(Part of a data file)
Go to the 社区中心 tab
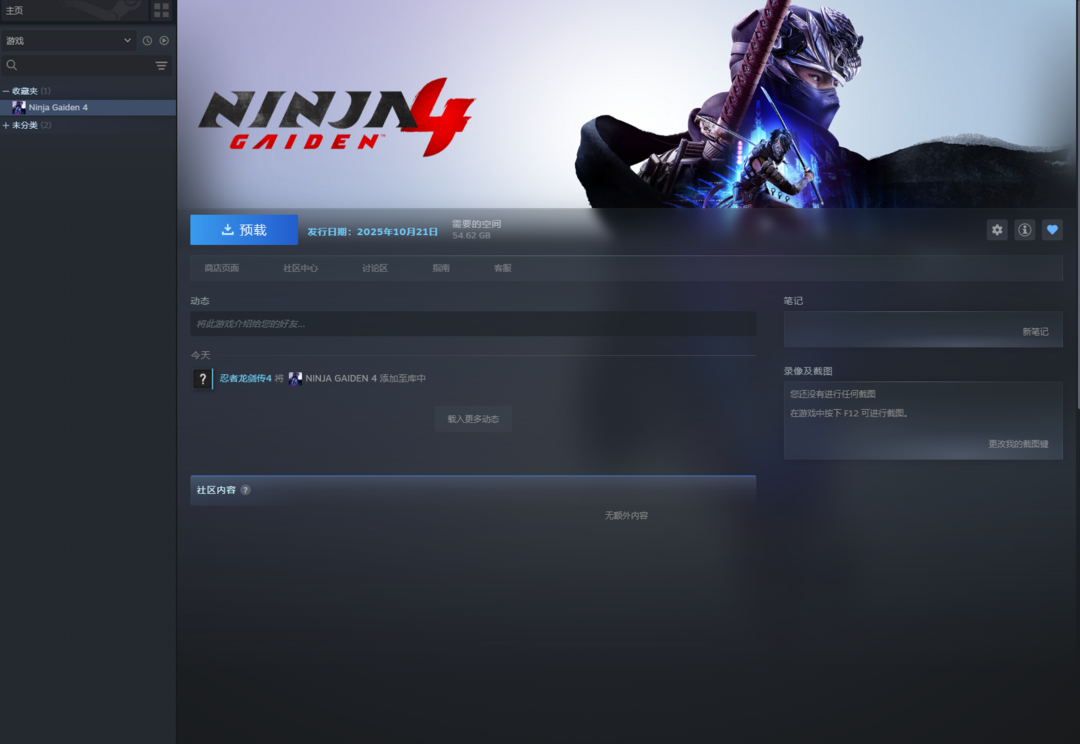The height and width of the screenshot is (744, 1080). coord(300,268)
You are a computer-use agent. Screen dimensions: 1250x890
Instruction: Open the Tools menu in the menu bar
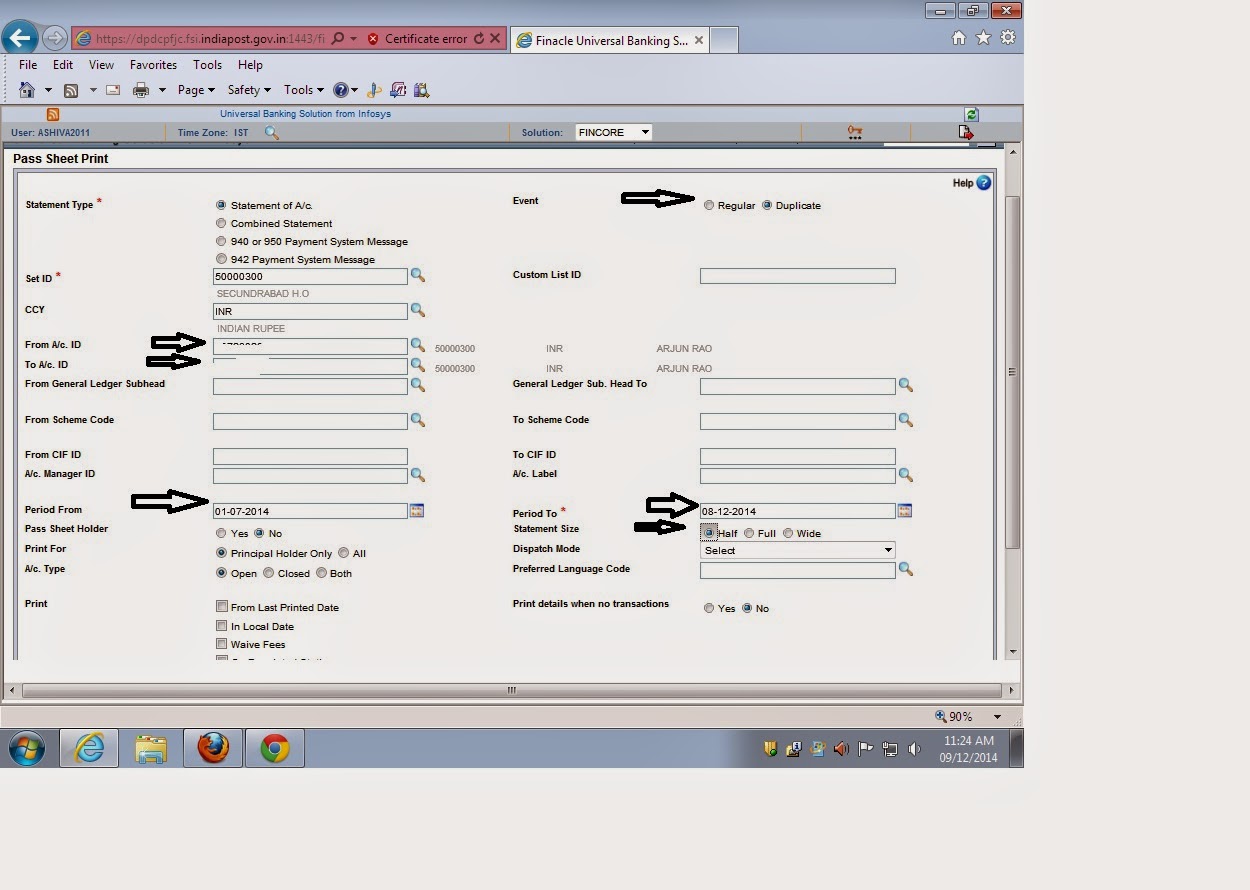pos(207,64)
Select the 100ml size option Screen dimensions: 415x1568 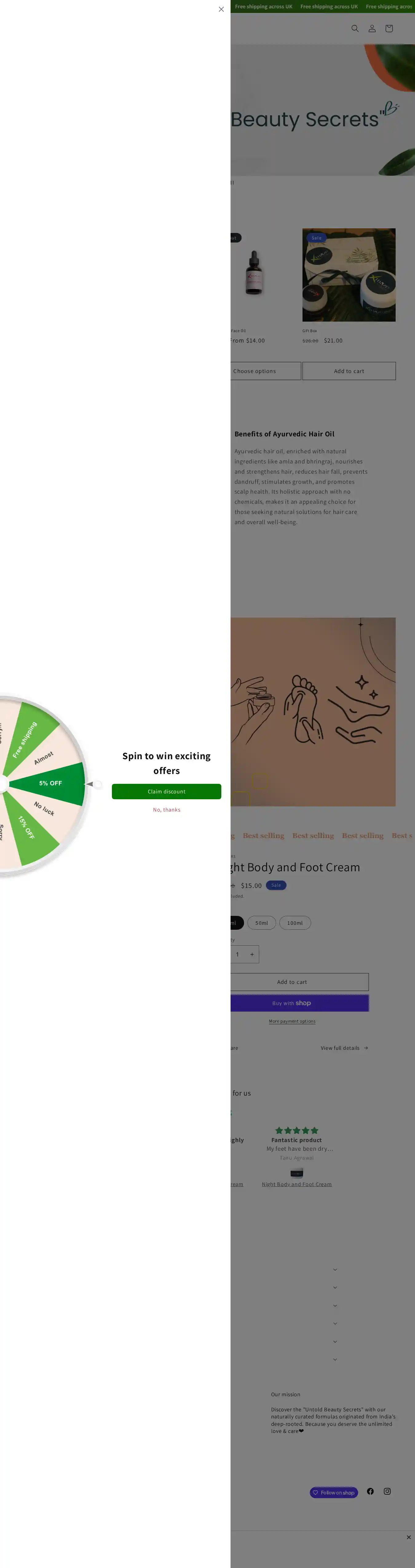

## What you should do
Please turn the records above into a numbered list, leaving out blank lines and pictures.

## Result for this exercise
1. Go to the 社区中心 tab
2. The height and width of the screenshot is (744, 1080). coord(300,268)
3. You are a computer-use agent. Screen dimensions: 1250x890
4. Instruction: Open the Tools menu in the menu bar
5. pos(207,64)
6. Select the 100ml size option Screen dimensions: 415x1568 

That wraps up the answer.